*** Data for the task
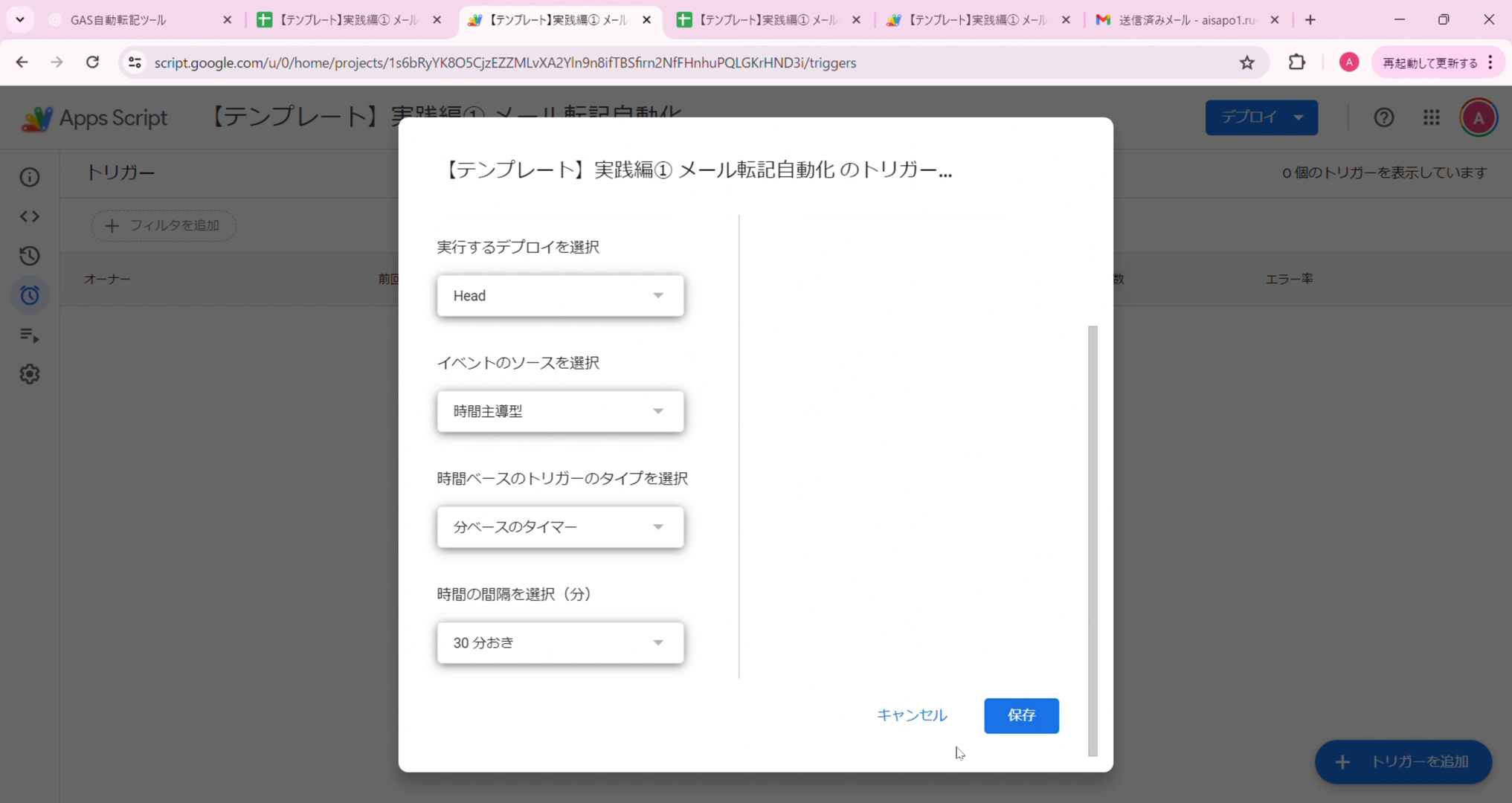
Task: Select the Overview sidebar icon
Action: point(28,176)
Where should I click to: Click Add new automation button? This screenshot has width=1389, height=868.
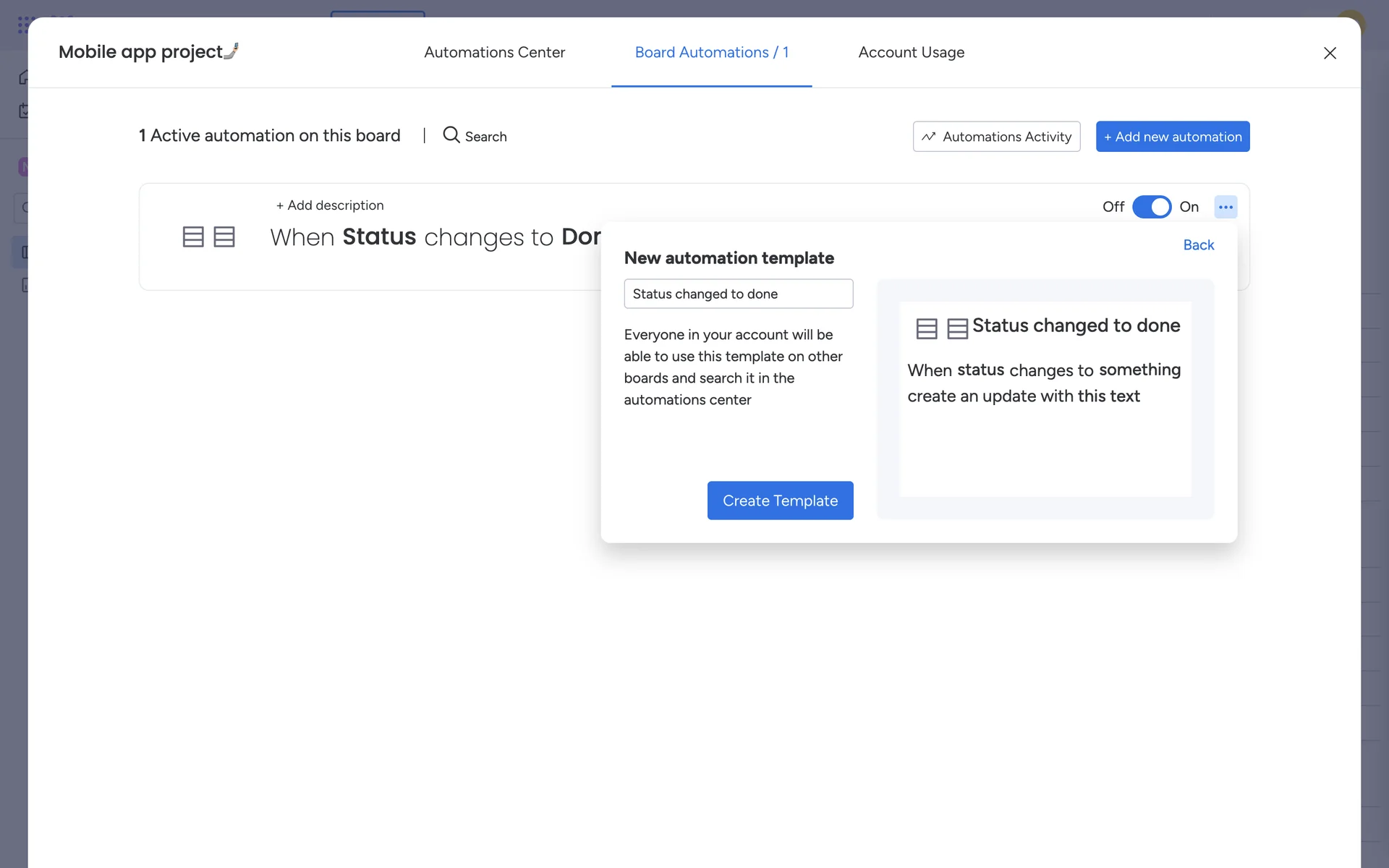(x=1172, y=137)
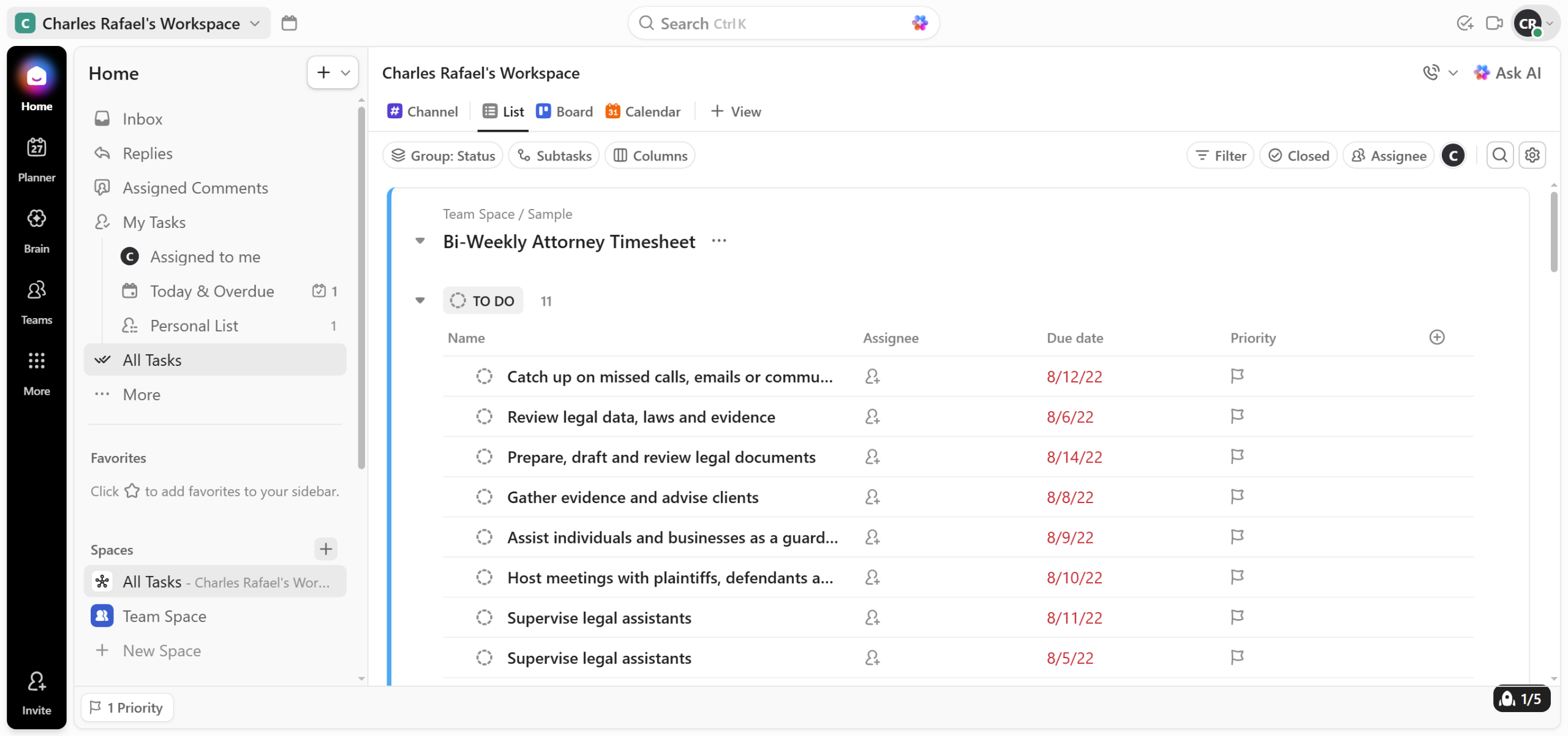Screen dimensions: 1568x736
Task: Open calendar icon beside workspace name
Action: (289, 23)

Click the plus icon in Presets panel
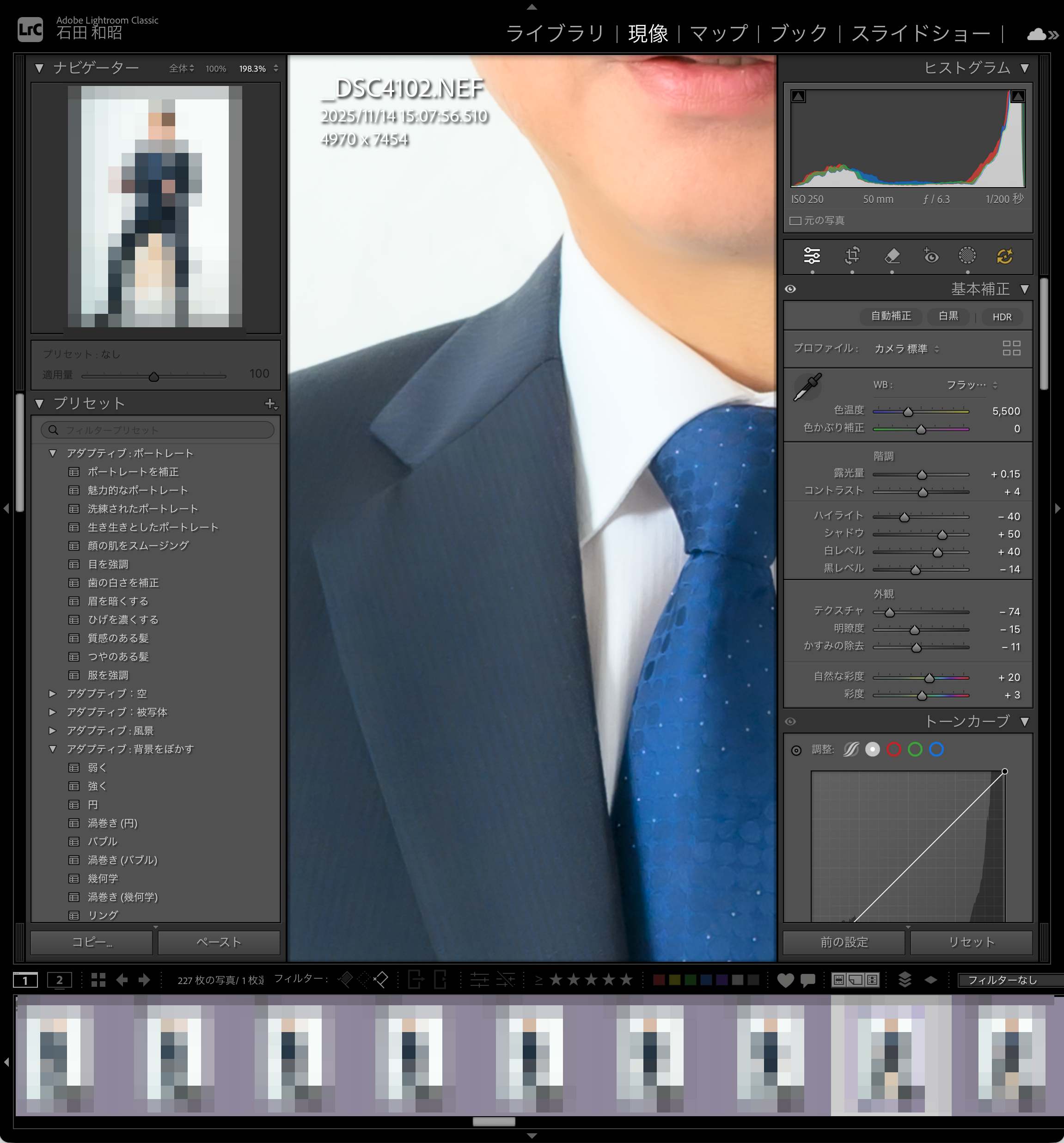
******
▶ [Instructions for the task] The lines to retype begin with the one containing "Where should I" and end with the last line of the records. Reproduce them exactly and omit the pictures.

▶ [Exercise response]
Where should I click to: Click Add new automation button? This screenshot has width=1389, height=868.
(x=1172, y=137)
Screen dimensions: 1568x736
Task: Open calendar icon beside workspace name
Action: (289, 23)

Click the plus icon in Presets panel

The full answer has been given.